Work to do –
A – Quote the passage on circle packing word for word, starting with "As discussed before, a" and going on through "much as we can.".
B – In the entries, rewrite the lines starting with the line with "Locate an element on the screen. The" and going on through the line with "Looking at the", changing "Duration" to "Volume" and leaving everything else as it is. Return only those lines.

Text extract –
######
As discussed before, a compact packing where all the gaps between the circles are 3 sided is only possible when you can adjust all the radii individually, so you’d require almost all unique circle sizes, which I guess rules it out in terms of manufacturing.

For a given set of radii I think the most we can hope for is to get all circles tangent to at least 3 others and most of the gaps with 4 sides or less, and reduce the size of these 4 sided gaps as much as we can.
It looks like what you have here is already doing a pretty good job of this.
One thing you could try that I think could be more effective than changing the random seed with Galapagos (which doesn’t really give any advantage over just brute force testing many values, because there’s no continuous variable being optimized) is to use the regular solver and jiggle the size multiplier by small amounts above/below 1.0. Think of it a bit like vibrating concrete after pouring to reduce gaps and bubbles. This will probably naturally result in a bit of a gradient, with the smaller circles collecting near the base and the big ones rising to the top. You’d need to combine this with adjusting the circle counts to get the right number to fill the surface well.
######
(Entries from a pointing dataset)
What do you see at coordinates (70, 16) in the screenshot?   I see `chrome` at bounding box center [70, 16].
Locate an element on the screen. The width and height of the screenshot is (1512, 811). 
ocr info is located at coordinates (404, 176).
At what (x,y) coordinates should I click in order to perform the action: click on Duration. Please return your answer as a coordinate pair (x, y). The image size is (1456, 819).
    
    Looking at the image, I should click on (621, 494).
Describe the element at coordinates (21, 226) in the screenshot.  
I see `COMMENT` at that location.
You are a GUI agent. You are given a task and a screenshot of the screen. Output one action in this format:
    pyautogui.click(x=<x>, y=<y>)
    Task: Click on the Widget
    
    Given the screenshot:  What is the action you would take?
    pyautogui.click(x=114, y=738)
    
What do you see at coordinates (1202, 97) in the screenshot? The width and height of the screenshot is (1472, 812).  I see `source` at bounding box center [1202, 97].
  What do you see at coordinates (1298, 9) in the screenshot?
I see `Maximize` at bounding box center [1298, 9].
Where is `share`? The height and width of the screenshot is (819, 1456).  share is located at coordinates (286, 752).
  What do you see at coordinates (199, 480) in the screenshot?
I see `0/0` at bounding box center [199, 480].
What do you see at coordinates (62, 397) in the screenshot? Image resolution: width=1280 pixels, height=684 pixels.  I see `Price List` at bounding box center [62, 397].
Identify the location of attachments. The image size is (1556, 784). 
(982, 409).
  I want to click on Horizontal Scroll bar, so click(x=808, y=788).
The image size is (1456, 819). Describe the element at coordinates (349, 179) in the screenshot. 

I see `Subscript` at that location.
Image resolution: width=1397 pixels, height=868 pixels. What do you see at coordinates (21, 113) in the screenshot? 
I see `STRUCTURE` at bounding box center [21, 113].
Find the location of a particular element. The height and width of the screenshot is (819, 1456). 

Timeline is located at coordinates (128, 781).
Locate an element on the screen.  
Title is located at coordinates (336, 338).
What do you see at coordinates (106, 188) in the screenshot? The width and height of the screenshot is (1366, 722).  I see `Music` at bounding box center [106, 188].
######
Expected results –
A –
As discussed before, a compact packing where all the gaps between the circles are 3 sided is only possible when you can adjust all the radii individually, so you’d require almost all unique circle sizes, which I guess rules it out in terms of manufacturing.

For a given set of radii I think the most we can hope for is to get all circles tangent to at least 3 others and most of the gaps with 4 sides or less, and reduce the size of these 4 sided gaps as much as we can.

B –
Locate an element on the screen. The width and height of the screenshot is (1512, 811). 
ocr info is located at coordinates (404, 176).
At what (x,y) coordinates should I click in order to perform the action: click on Volume. Please return your answer as a coordinate pair (x, y). The image size is (1456, 819).
    
    Looking at the image, I should click on (621, 494).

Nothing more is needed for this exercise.